Saved entries
---

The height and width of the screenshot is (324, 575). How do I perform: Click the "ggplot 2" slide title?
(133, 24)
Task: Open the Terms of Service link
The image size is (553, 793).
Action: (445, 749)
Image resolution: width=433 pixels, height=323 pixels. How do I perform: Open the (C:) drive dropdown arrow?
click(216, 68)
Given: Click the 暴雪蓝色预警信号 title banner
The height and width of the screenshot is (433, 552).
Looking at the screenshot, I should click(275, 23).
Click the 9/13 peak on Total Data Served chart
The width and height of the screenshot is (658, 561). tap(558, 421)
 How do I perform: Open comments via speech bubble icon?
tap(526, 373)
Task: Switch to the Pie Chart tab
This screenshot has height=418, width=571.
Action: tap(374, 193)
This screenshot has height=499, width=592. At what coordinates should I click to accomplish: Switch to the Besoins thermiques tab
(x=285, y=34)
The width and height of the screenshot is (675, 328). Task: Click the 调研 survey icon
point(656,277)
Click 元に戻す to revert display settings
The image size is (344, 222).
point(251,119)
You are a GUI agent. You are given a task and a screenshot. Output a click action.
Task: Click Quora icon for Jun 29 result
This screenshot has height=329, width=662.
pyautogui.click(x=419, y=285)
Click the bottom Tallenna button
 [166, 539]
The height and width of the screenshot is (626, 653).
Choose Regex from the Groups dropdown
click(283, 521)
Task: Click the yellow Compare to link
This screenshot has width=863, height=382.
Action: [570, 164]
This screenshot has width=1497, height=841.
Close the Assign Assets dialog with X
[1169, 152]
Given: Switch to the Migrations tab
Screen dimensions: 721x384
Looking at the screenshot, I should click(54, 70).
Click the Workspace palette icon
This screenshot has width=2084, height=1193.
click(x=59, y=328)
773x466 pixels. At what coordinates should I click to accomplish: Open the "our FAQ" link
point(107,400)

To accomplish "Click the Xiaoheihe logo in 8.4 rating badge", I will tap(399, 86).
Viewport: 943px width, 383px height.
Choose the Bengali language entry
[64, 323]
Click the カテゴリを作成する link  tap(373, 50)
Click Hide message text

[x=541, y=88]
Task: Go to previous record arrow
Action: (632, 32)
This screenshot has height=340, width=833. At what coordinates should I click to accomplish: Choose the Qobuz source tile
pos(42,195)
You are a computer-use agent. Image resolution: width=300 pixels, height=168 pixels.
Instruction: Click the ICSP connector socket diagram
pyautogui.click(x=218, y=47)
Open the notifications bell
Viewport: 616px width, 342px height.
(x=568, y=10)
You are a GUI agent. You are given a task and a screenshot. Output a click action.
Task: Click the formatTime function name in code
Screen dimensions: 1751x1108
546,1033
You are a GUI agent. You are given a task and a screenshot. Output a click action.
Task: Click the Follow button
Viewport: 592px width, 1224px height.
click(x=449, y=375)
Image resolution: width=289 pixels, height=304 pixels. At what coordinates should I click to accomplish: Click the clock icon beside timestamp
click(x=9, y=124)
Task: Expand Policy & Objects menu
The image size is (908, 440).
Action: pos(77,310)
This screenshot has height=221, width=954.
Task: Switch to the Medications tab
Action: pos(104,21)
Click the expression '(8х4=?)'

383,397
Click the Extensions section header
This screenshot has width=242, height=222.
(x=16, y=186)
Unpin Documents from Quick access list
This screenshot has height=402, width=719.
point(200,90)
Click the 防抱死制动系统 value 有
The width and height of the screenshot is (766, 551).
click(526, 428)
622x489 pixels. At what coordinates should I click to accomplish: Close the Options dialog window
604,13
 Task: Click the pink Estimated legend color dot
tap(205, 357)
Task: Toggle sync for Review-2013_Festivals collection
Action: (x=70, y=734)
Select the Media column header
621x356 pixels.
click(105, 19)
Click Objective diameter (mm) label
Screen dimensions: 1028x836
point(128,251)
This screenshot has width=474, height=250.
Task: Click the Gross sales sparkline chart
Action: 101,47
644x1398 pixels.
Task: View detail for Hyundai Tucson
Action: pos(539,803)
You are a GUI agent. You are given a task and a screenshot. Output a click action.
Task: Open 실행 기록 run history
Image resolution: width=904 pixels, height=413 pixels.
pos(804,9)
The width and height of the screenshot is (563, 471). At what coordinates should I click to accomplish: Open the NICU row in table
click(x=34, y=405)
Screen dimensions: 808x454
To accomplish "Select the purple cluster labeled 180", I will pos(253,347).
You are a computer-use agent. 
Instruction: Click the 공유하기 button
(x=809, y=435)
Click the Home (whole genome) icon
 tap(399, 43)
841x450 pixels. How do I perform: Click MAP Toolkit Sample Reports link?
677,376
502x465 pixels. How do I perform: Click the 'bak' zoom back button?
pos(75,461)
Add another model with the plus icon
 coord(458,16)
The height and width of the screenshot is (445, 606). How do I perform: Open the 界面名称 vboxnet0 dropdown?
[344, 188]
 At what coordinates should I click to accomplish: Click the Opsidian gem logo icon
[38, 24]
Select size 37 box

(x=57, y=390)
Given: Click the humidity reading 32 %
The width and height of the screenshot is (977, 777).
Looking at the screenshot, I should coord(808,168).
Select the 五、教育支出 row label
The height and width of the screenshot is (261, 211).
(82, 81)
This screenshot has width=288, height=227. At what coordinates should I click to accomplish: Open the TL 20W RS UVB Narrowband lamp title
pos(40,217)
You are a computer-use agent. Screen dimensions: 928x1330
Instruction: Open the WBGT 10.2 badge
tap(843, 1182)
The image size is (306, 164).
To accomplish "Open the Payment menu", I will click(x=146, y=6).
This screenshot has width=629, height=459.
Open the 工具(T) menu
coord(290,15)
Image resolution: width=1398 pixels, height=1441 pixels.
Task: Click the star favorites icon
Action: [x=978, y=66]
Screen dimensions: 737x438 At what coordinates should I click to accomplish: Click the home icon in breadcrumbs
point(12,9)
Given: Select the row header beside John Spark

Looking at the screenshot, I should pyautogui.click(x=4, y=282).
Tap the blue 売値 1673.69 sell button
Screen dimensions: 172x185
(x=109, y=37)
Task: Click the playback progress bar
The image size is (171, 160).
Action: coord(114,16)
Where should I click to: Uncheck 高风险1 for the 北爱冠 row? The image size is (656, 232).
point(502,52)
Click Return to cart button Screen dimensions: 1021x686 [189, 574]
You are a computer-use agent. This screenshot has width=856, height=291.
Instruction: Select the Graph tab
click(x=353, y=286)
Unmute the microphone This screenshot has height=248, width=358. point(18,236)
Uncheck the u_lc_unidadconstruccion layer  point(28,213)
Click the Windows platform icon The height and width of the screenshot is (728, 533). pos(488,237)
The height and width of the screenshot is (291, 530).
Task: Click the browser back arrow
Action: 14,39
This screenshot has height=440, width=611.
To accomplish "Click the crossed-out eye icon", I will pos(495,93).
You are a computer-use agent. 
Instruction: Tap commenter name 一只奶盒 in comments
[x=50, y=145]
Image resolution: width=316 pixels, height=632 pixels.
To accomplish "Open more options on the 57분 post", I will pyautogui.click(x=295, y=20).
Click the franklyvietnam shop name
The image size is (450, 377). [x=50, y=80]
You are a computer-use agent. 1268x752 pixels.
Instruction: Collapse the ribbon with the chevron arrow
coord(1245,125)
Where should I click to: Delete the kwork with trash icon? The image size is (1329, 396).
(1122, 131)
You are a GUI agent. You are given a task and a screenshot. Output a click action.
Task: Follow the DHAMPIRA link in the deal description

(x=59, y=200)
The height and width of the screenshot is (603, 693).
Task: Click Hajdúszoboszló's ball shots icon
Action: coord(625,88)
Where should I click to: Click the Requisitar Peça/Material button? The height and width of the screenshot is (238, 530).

---

| REQUIRED WORK |
Find the line with "Click 元に戻す to revert display settings" in the entries above. Retype it and each line after it, exactly, through the line with "Task: Click Quora icon for Jun 29 result", and stop there.

| RESULT FOR THIS TASK |
Click 元に戻す to revert display settings
The image size is (344, 222).
point(251,119)
You are a GUI agent. You are given a task and a screenshot. Output a click action.
Task: Click Quora icon for Jun 29 result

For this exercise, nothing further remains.